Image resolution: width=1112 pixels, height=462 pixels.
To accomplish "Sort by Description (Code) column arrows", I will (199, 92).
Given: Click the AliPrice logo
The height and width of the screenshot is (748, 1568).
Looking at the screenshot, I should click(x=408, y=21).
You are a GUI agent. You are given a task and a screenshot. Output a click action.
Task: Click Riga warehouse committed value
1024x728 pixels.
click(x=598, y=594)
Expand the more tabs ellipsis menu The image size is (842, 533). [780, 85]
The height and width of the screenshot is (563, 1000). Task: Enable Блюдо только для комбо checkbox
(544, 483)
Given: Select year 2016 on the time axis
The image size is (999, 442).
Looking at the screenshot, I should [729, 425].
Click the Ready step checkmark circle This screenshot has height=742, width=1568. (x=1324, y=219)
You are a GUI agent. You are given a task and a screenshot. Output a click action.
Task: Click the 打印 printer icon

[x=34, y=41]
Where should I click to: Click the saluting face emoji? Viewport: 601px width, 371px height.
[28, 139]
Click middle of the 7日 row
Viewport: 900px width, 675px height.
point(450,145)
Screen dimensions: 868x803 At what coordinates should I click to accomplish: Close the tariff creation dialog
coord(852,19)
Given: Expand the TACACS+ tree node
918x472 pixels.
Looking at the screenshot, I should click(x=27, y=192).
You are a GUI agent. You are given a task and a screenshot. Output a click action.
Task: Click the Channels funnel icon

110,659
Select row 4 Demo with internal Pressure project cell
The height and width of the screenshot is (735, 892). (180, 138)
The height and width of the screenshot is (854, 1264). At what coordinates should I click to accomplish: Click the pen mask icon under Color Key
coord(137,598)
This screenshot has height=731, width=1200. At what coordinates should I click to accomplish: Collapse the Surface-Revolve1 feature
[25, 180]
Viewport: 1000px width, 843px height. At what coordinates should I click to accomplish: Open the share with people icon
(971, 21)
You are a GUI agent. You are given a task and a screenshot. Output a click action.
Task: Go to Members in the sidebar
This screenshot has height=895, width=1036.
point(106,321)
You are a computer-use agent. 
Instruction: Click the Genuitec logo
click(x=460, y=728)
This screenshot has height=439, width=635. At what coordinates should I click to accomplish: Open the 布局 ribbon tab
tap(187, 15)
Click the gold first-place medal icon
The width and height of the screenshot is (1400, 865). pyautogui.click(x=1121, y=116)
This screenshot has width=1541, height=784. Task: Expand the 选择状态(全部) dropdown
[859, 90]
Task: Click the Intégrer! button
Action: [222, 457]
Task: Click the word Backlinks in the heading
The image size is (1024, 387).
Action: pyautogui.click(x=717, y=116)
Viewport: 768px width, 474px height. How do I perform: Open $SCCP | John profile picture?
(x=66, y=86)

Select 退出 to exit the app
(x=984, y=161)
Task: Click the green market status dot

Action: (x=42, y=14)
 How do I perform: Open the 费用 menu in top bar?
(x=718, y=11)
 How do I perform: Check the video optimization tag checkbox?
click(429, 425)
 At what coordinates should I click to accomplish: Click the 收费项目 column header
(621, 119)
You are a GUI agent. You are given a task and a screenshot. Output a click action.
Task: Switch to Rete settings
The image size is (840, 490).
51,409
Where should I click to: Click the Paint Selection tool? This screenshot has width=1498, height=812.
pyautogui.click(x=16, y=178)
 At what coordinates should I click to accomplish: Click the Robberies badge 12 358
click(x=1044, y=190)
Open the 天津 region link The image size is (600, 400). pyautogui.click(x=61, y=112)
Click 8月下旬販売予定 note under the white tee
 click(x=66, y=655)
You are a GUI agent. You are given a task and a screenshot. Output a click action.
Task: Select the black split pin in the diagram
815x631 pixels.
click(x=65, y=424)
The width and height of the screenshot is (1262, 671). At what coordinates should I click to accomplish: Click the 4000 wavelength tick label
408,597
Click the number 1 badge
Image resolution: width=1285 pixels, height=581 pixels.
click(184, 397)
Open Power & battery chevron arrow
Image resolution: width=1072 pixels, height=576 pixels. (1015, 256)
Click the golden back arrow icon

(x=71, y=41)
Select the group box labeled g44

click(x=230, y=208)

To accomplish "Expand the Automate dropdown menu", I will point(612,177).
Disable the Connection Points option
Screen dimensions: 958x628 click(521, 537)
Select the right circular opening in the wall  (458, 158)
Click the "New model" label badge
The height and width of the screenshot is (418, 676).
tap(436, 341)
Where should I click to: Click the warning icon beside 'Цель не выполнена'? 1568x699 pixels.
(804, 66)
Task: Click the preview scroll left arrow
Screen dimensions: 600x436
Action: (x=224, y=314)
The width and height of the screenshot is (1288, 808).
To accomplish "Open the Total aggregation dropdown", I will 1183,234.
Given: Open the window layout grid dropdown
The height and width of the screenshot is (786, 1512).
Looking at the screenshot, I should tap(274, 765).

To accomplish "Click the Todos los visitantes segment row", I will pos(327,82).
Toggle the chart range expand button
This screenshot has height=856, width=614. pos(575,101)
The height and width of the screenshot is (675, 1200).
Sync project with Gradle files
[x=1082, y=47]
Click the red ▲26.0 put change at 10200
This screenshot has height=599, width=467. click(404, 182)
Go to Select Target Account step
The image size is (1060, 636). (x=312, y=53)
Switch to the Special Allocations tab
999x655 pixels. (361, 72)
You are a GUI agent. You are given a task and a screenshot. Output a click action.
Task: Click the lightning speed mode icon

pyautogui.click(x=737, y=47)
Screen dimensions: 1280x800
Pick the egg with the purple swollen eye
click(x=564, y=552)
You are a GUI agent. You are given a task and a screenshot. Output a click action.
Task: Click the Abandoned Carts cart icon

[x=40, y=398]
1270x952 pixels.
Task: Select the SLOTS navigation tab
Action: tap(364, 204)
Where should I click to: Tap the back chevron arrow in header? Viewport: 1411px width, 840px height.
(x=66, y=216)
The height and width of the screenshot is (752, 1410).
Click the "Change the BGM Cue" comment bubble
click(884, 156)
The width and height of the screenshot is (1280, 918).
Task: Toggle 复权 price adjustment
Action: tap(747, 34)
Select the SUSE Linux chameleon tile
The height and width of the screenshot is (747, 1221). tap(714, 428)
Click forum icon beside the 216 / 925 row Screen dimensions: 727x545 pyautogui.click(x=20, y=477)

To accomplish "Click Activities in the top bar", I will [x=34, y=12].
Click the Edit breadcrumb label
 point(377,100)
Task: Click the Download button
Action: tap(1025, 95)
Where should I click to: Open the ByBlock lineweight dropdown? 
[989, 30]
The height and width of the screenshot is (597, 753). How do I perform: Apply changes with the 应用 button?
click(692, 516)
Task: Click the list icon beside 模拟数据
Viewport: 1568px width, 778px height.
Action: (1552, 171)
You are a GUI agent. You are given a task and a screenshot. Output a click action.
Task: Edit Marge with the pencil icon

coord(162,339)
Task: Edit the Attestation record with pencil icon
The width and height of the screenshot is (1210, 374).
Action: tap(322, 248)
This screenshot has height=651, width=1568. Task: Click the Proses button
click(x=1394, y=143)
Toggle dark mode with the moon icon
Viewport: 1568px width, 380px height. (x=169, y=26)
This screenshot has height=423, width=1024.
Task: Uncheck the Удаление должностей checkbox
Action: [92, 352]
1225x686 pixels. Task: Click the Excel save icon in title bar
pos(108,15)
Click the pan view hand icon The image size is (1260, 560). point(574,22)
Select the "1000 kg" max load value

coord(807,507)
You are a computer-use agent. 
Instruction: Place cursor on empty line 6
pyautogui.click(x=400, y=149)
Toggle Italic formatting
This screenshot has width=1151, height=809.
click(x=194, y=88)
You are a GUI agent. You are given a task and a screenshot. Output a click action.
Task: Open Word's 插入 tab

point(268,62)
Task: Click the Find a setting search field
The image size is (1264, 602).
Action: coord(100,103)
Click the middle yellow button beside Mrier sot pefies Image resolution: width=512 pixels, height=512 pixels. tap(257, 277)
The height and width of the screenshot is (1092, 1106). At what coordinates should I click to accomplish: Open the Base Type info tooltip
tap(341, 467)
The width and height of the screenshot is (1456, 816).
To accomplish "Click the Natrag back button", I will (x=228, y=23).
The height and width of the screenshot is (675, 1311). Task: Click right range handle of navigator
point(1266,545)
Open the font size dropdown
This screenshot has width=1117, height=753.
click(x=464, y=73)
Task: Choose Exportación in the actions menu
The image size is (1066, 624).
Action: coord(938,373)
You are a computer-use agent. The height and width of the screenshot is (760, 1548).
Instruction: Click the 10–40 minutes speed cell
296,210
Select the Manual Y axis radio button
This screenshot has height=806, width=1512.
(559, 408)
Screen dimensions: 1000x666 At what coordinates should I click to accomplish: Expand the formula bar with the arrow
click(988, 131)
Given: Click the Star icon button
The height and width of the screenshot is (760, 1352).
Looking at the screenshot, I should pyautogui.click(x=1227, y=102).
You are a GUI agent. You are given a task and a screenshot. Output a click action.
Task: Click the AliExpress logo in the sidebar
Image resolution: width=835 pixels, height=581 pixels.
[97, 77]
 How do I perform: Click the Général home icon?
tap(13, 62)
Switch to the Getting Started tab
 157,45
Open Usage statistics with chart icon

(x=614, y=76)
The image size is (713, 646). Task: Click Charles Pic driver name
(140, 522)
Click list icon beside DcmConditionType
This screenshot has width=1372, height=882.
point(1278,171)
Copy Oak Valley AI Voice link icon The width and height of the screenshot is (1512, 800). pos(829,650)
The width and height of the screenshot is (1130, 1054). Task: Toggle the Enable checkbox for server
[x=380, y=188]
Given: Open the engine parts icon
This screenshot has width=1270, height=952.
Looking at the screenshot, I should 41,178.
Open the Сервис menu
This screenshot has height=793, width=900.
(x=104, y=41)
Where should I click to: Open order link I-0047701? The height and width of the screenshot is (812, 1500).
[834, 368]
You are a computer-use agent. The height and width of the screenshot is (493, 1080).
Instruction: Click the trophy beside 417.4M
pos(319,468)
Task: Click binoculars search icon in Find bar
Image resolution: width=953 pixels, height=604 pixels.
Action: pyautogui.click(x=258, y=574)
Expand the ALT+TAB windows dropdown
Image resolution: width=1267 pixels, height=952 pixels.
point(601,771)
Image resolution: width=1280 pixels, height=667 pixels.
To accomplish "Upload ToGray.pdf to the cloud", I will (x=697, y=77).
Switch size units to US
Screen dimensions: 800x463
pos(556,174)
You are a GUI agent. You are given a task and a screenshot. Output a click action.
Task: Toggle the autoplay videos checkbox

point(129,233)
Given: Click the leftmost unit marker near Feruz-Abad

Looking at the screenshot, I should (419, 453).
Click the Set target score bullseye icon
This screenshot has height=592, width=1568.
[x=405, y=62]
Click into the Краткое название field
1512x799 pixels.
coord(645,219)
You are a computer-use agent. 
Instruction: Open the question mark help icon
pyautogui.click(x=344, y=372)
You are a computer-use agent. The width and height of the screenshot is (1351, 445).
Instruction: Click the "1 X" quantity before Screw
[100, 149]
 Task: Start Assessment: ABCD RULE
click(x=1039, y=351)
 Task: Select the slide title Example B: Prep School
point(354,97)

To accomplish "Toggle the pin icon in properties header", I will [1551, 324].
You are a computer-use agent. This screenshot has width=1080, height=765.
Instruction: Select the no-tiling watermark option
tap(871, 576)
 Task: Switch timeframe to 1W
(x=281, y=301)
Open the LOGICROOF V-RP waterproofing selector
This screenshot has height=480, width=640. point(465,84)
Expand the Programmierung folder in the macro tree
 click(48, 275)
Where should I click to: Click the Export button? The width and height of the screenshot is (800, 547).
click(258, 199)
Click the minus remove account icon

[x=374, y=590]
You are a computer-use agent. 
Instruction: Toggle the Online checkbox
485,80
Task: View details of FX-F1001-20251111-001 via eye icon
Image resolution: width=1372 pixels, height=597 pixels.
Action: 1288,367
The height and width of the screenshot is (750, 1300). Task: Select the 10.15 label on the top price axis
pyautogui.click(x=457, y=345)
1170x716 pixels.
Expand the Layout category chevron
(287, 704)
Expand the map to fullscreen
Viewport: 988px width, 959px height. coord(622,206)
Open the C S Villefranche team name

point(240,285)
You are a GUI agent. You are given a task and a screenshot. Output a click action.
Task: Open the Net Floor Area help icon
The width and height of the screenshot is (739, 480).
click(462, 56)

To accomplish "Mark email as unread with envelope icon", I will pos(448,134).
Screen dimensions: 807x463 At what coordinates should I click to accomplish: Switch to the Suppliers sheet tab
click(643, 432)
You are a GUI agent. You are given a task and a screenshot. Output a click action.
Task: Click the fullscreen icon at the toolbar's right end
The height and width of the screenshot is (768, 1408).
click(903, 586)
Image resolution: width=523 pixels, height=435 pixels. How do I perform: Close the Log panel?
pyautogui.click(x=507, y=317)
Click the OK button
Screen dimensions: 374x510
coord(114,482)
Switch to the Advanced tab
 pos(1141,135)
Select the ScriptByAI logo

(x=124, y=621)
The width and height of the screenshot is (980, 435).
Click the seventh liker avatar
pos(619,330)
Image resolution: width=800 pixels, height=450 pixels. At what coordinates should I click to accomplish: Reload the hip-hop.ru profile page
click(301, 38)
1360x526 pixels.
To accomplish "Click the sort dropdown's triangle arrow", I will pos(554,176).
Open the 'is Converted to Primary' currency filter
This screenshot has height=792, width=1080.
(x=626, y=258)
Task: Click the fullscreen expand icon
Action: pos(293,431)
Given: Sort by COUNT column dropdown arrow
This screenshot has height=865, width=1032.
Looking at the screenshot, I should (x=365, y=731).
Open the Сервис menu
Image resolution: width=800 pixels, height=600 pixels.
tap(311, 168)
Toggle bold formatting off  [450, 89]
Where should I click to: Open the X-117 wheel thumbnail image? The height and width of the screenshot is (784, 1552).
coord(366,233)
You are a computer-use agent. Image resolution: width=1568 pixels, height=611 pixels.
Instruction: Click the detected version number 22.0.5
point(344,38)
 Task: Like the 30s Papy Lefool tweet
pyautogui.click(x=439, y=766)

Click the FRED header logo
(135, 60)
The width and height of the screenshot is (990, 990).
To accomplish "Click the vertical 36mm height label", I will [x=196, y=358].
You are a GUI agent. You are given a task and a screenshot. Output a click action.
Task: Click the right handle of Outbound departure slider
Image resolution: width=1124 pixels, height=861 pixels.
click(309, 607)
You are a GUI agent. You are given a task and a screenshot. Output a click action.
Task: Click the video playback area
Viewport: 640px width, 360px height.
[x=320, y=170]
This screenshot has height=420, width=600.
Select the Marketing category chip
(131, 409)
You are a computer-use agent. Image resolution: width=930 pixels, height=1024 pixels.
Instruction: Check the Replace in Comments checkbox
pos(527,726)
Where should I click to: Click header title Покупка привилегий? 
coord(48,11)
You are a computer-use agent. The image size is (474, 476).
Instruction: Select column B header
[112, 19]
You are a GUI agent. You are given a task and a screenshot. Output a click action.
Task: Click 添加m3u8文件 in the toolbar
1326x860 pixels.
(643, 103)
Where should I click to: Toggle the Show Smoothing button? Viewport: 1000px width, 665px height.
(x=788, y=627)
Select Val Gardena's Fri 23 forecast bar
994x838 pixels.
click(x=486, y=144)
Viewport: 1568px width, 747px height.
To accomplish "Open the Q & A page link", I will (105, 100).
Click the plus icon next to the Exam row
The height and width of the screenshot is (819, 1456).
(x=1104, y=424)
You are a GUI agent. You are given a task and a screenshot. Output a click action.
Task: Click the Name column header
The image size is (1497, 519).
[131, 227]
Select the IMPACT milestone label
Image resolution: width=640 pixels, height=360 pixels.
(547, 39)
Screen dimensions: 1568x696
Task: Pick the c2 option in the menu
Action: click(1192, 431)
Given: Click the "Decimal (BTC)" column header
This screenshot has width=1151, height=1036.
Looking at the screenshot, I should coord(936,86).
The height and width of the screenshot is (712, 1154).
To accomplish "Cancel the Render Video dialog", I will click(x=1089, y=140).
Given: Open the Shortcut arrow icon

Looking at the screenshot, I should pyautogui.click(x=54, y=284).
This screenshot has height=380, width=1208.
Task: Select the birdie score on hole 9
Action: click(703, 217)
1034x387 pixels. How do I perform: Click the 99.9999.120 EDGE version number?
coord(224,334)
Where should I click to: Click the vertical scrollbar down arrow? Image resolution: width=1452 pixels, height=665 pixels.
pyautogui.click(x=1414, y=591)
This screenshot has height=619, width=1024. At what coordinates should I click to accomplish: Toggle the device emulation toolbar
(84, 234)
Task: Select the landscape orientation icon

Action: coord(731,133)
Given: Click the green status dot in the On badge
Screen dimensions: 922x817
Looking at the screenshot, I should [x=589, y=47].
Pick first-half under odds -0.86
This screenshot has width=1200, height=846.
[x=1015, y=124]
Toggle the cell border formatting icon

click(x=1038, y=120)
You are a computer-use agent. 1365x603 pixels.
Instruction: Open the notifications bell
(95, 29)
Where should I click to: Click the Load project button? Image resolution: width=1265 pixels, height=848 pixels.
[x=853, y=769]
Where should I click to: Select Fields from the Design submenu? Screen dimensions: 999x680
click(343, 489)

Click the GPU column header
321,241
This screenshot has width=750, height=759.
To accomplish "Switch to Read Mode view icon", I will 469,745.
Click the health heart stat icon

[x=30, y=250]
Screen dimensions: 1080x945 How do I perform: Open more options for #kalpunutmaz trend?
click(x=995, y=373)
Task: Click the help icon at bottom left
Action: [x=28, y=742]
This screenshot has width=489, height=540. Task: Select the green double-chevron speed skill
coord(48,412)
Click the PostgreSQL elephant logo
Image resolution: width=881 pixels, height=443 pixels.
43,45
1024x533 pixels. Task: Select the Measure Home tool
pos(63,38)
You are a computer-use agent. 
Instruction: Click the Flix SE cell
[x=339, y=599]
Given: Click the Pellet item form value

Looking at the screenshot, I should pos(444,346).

•••••

* **BRIEF**
For this exercise, repeat exactly the lines of the data above from the one with "You are a computer-use agent. Image resolution: width=1568" down to the one with "Task: Click the video playback area", both end lines included.

* **EXERCISE OUTPUT**
You are a computer-use agent. Image resolution: width=1568 pixels, height=611 pixels.
Instruction: Click the detected version number 22.0.5
point(344,38)
 Task: Like the 30s Papy Lefool tweet
pyautogui.click(x=439, y=766)

Click the FRED header logo
(135, 60)
The width and height of the screenshot is (990, 990).
To accomplish "Click the vertical 36mm height label", I will [x=196, y=358].
You are a GUI agent. You are given a task and a screenshot. Output a click action.
Task: Click the right handle of Outbound departure slider
Image resolution: width=1124 pixels, height=861 pixels.
click(309, 607)
You are a GUI agent. You are given a task and a screenshot. Output a click action.
Task: Click the video playback area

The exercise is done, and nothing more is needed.